## Goal
Reproduce verbatim the entries that begin with the line containing "The width and height of the screenshot is (540, 651)." and end with the line containing "click(307, 162)", both of those lines included.

-- Data to use start --

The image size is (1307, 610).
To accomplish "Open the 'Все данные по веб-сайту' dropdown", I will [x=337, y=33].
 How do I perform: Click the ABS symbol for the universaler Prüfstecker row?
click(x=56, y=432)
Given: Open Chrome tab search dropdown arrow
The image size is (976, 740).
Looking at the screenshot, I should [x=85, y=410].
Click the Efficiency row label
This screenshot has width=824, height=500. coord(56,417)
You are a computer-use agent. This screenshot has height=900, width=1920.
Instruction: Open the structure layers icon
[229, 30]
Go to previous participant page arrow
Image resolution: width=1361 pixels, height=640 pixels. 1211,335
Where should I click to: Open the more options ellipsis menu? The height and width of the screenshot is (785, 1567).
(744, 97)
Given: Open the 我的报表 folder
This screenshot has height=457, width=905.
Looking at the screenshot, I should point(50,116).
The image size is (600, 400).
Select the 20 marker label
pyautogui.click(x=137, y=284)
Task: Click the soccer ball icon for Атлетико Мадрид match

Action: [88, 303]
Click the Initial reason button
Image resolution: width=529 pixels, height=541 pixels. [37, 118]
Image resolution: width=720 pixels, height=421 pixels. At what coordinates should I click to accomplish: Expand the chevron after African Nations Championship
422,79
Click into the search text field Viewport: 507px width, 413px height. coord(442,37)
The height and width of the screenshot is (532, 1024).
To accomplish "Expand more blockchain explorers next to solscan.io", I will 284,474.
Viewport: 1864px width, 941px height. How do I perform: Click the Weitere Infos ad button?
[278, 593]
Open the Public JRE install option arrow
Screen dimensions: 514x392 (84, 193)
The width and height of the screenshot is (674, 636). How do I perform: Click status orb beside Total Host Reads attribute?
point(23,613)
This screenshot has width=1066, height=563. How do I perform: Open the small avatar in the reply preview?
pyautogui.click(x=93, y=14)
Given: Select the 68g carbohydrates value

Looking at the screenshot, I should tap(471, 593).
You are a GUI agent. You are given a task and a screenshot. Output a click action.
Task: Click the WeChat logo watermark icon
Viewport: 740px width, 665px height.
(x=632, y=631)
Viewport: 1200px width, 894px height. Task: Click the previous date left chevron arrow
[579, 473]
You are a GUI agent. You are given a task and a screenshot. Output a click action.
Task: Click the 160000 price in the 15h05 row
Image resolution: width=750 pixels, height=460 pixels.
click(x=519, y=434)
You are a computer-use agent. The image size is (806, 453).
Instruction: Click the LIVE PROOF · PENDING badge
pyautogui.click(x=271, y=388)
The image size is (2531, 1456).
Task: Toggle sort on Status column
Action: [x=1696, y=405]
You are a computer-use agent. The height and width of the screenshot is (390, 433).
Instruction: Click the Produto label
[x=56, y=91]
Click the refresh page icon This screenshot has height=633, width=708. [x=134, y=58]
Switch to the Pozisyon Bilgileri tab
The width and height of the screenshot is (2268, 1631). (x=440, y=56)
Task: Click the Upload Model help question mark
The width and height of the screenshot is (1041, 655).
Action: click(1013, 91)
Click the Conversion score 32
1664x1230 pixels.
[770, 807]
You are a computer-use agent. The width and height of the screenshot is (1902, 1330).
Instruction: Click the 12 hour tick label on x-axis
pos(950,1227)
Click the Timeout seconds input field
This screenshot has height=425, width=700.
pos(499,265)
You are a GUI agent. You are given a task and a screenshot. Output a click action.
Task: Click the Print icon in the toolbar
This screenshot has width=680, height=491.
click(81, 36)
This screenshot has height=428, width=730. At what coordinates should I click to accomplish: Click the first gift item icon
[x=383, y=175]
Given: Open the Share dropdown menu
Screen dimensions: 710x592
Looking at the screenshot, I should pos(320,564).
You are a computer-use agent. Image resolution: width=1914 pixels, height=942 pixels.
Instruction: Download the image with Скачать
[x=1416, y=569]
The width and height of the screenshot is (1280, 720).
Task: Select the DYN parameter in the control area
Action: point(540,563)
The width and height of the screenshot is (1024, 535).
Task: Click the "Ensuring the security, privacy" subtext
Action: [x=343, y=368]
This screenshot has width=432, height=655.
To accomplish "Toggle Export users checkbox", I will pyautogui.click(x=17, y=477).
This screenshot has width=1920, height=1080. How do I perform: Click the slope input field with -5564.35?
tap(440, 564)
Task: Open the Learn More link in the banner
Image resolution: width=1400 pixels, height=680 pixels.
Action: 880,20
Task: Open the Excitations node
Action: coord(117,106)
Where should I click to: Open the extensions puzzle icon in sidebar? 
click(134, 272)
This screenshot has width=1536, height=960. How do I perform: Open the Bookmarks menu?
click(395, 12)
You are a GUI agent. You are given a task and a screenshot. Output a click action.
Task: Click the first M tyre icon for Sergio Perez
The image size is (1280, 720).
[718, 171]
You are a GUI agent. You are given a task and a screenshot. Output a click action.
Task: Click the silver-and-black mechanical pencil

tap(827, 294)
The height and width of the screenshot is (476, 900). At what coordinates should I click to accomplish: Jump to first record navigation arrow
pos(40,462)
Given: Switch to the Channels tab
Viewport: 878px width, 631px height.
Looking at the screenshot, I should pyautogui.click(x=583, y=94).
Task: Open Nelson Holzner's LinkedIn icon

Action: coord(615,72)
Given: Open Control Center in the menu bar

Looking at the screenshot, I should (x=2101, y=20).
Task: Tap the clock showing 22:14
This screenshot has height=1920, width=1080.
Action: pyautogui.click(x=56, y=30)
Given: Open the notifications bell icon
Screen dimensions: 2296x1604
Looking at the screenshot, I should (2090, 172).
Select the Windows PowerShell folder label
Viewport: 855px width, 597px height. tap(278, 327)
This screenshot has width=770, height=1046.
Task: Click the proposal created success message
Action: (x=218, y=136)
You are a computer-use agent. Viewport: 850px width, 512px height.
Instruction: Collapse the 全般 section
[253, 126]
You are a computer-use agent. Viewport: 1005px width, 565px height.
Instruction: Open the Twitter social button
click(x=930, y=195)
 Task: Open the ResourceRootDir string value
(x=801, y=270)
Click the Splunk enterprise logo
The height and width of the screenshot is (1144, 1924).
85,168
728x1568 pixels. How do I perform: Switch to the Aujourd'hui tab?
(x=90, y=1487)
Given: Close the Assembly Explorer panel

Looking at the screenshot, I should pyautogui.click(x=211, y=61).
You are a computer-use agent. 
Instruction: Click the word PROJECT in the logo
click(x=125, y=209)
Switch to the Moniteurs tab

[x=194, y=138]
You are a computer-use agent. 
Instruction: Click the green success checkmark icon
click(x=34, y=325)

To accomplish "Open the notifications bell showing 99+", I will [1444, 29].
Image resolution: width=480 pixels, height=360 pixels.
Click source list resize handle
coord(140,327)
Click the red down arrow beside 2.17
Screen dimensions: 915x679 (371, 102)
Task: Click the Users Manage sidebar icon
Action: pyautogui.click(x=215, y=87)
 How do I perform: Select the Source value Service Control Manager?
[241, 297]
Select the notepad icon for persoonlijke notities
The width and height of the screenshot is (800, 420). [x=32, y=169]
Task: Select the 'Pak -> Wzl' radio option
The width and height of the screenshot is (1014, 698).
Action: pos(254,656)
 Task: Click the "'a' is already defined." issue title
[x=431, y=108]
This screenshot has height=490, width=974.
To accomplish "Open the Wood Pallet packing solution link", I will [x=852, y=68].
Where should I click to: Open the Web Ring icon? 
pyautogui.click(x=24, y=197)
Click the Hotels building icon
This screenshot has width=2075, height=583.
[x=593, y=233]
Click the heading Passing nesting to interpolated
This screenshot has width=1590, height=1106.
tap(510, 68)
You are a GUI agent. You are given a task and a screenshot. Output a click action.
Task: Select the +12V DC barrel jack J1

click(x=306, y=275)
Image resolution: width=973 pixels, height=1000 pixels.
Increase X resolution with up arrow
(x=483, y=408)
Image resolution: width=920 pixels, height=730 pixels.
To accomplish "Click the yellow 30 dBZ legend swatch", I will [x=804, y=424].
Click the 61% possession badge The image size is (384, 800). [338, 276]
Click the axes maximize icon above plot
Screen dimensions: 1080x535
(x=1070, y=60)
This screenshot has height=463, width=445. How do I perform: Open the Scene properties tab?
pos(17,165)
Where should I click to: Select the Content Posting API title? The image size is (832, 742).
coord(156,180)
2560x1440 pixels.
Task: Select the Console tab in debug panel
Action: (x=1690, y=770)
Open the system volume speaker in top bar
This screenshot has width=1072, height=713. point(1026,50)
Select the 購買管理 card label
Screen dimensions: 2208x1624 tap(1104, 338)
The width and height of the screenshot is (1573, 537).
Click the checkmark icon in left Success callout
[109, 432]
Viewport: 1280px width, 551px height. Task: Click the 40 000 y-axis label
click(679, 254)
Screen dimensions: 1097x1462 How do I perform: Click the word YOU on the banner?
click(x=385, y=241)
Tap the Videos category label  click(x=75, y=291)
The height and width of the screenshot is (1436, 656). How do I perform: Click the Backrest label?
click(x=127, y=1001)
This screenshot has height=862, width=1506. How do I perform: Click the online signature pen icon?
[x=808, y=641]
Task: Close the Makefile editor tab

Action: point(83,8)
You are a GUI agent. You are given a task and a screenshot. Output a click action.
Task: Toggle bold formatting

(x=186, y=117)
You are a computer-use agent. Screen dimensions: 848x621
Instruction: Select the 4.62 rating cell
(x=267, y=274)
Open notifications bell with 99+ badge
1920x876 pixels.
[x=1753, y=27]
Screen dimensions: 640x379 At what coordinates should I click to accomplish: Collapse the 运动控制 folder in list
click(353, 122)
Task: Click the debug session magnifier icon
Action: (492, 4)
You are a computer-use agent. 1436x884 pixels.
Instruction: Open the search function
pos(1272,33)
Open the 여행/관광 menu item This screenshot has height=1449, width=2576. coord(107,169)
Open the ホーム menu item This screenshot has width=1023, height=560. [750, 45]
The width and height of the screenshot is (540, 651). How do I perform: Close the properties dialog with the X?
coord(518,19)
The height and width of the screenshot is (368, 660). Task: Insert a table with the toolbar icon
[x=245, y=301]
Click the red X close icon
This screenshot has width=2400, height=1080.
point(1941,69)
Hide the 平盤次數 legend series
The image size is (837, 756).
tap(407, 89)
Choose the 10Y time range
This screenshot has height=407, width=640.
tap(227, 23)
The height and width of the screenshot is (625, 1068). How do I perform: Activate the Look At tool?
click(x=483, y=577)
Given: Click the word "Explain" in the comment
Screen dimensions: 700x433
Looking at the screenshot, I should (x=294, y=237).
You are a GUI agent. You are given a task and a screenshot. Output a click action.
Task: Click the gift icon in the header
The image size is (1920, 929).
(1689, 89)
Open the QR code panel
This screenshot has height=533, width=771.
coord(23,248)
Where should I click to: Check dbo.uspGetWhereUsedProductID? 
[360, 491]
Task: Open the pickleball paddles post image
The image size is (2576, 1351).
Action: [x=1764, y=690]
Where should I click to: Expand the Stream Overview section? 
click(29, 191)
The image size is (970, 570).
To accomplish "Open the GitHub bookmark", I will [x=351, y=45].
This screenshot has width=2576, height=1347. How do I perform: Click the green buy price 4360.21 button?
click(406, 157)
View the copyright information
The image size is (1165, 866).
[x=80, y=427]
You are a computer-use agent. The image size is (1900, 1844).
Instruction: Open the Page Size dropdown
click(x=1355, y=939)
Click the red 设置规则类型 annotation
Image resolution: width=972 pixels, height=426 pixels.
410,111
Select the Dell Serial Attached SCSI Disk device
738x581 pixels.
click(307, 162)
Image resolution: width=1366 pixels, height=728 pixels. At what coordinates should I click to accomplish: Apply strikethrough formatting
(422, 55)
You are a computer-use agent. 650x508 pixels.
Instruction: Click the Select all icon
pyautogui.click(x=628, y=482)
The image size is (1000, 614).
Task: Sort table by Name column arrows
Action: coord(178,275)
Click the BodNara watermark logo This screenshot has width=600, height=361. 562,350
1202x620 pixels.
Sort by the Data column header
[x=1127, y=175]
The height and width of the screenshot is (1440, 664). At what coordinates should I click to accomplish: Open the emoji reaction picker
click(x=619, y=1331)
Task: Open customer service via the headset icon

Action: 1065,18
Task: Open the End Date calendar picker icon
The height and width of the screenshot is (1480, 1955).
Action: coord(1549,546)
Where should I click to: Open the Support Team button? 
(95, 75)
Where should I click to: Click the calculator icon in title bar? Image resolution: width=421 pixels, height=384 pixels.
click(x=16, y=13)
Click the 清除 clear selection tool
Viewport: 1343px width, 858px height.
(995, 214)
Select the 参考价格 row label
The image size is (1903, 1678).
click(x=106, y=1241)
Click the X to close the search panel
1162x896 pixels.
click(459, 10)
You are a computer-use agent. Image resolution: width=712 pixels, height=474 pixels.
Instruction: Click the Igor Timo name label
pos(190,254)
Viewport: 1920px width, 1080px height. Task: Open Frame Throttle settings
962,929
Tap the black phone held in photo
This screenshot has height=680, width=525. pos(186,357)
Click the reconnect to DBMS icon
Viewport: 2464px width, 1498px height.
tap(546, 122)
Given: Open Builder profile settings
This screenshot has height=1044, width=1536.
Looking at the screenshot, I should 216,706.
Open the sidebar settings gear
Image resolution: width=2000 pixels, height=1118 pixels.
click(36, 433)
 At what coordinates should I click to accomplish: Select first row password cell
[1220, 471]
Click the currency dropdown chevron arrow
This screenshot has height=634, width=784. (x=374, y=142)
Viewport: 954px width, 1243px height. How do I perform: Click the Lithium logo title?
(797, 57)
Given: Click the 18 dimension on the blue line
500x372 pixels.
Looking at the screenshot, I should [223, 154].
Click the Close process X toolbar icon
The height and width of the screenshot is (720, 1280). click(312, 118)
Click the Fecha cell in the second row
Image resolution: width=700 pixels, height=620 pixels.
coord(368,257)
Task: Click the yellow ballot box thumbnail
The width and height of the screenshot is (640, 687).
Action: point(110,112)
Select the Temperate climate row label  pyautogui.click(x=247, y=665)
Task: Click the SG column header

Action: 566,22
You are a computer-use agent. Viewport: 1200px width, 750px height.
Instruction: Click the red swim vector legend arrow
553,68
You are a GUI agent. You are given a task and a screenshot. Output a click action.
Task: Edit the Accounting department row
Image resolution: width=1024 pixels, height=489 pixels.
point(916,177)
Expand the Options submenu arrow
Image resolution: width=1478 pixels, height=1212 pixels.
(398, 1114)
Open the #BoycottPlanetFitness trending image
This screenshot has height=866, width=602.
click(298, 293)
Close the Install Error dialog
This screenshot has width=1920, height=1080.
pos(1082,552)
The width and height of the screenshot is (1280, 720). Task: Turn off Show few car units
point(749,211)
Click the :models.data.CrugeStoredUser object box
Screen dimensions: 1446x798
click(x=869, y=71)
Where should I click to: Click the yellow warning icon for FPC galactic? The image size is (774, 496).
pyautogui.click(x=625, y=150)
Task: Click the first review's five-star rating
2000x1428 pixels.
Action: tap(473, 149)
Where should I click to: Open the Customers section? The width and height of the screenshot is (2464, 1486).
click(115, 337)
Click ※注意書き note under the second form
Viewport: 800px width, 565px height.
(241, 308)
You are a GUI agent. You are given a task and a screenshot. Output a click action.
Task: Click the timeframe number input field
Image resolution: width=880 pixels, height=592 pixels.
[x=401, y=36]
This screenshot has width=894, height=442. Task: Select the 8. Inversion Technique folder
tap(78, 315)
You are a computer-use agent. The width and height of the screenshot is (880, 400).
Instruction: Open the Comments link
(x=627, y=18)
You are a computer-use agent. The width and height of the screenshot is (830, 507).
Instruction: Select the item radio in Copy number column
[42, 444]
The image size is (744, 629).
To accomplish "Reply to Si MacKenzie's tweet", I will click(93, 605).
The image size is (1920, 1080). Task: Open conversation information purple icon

-- Data to use end --

## Written response
The width and height of the screenshot is (540, 651). How do I perform: Close the properties dialog with the X?
coord(518,19)
The height and width of the screenshot is (368, 660). Task: Insert a table with the toolbar icon
[x=245, y=301]
Click the red X close icon
This screenshot has width=2400, height=1080.
point(1941,69)
Hide the 平盤次數 legend series
The image size is (837, 756).
tap(407, 89)
Choose the 10Y time range
This screenshot has height=407, width=640.
tap(227, 23)
The height and width of the screenshot is (625, 1068). How do I perform: Activate the Look At tool?
click(x=483, y=577)
Given: Click the word "Explain" in the comment
Screen dimensions: 700x433
Looking at the screenshot, I should (x=294, y=237).
You are a GUI agent. You are given a task and a screenshot. Output a click action.
Task: Click the gift icon in the header
The image size is (1920, 929).
(1689, 89)
Open the QR code panel
This screenshot has height=533, width=771.
coord(23,248)
Where should I click to: Check dbo.uspGetWhereUsedProductID? 
[360, 491]
Task: Open the pickleball paddles post image
The image size is (2576, 1351).
Action: [x=1764, y=690]
Where should I click to: Expand the Stream Overview section? 
click(29, 191)
The image size is (970, 570).
To accomplish "Open the GitHub bookmark", I will [x=351, y=45].
This screenshot has width=2576, height=1347. How do I perform: Click the green buy price 4360.21 button?
click(406, 157)
View the copyright information
The image size is (1165, 866).
[x=80, y=427]
You are a computer-use agent. The image size is (1900, 1844).
Instruction: Open the Page Size dropdown
click(x=1355, y=939)
Click the red 设置规则类型 annotation
Image resolution: width=972 pixels, height=426 pixels.
410,111
Select the Dell Serial Attached SCSI Disk device
738x581 pixels.
click(307, 162)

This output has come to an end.